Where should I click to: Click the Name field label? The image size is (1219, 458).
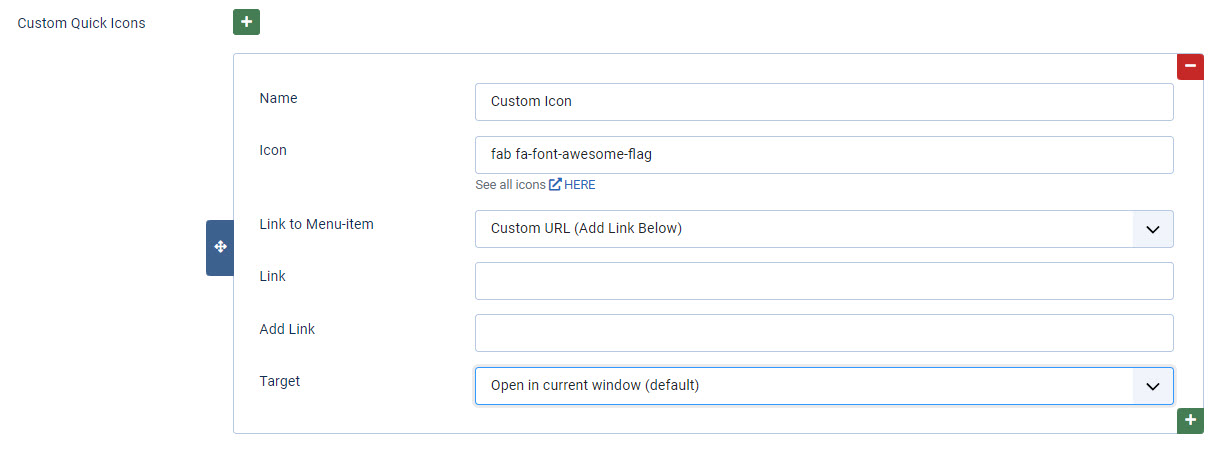278,98
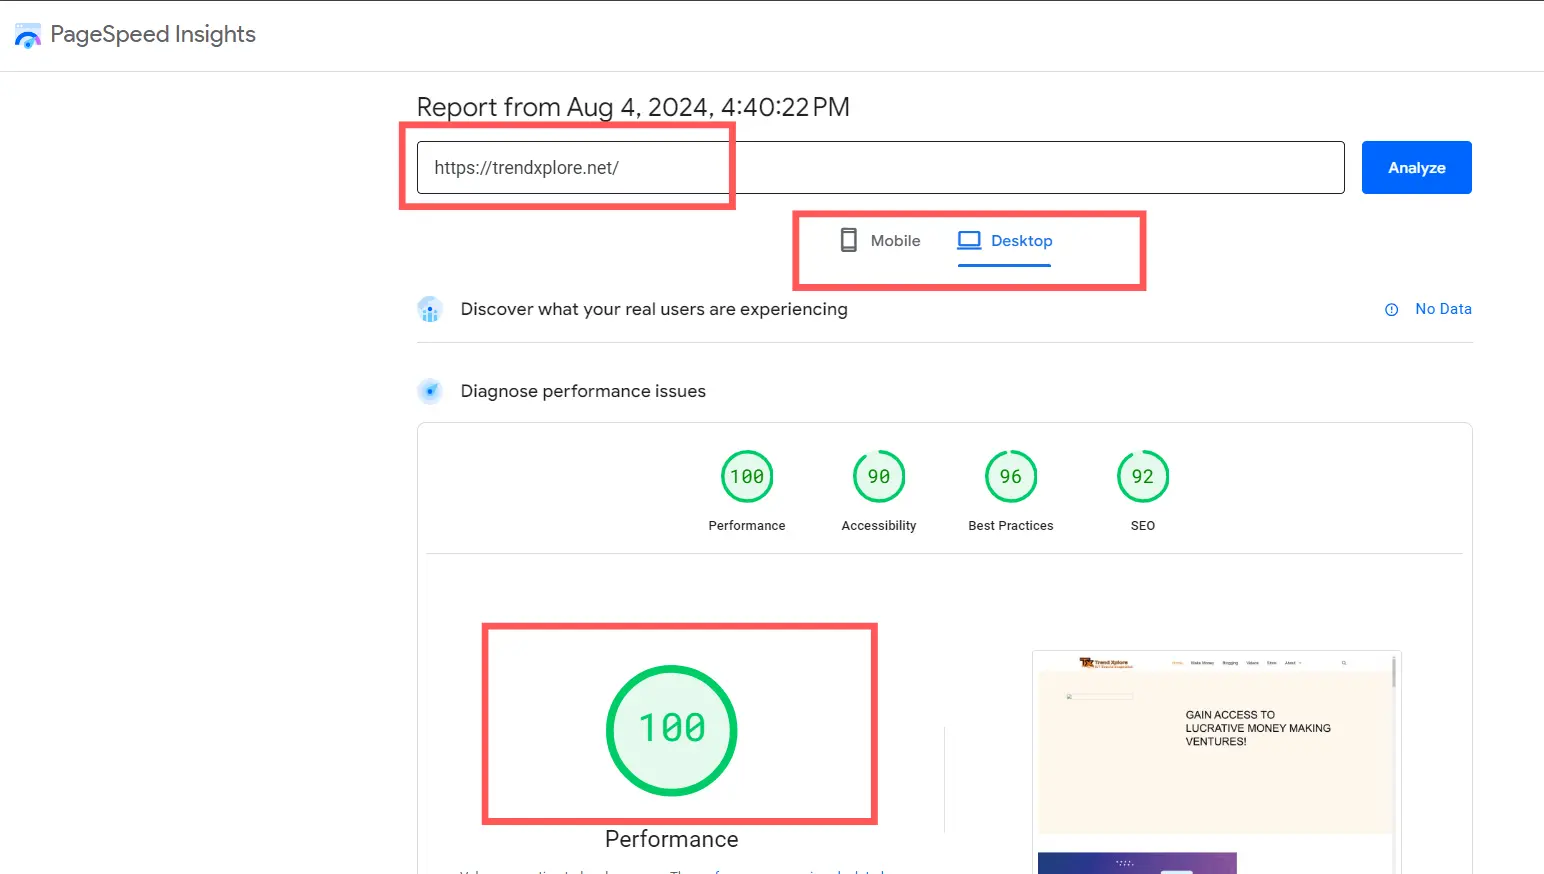Select the mobile phone icon
1544x874 pixels.
pos(848,239)
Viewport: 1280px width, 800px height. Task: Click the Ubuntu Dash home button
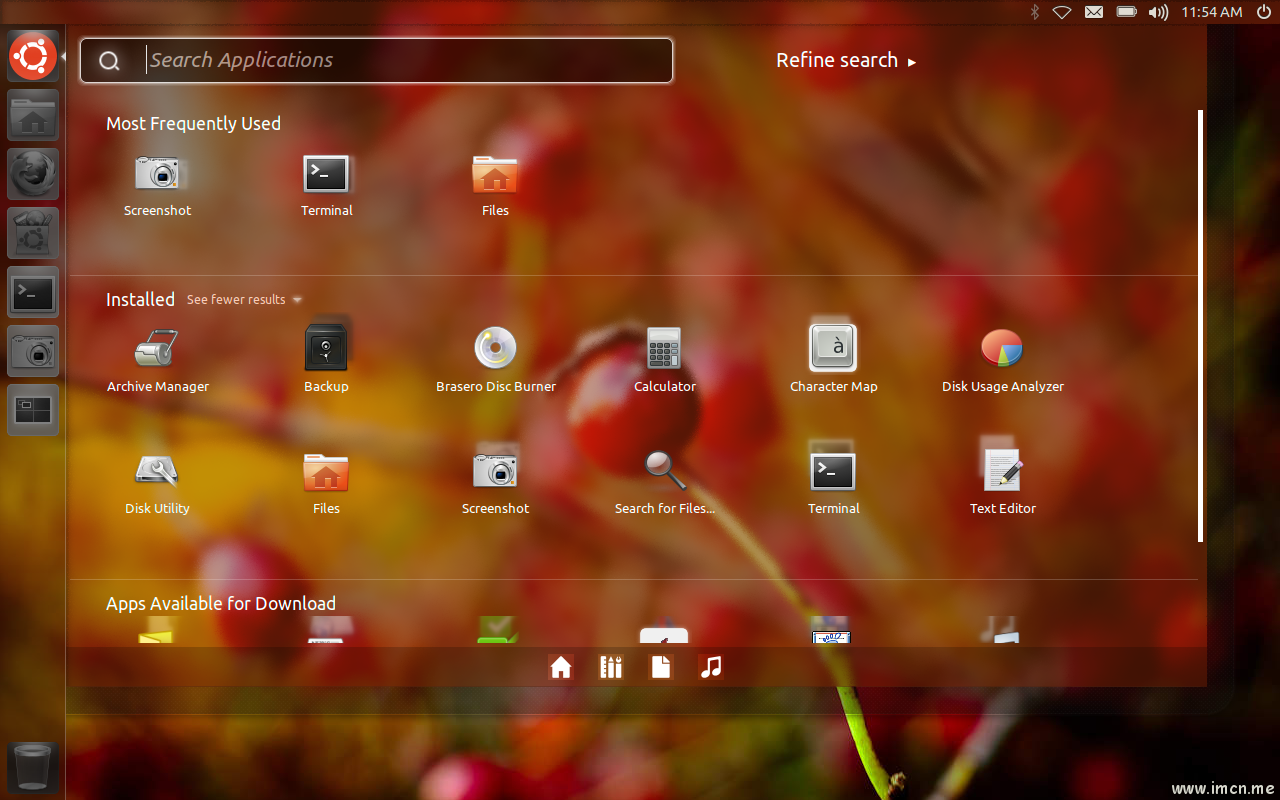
***
Your instructions. This exercise calls for a verbatim output of the entries, pictures omitted.

Reply.
Where should I click to: Click the Name field label? The image size is (1219, 458).
278,98
Select the mobile phone icon
1544x874 pixels.
pos(848,239)
Viewport: 1280px width, 800px height. Task: Click the Ubuntu Dash home button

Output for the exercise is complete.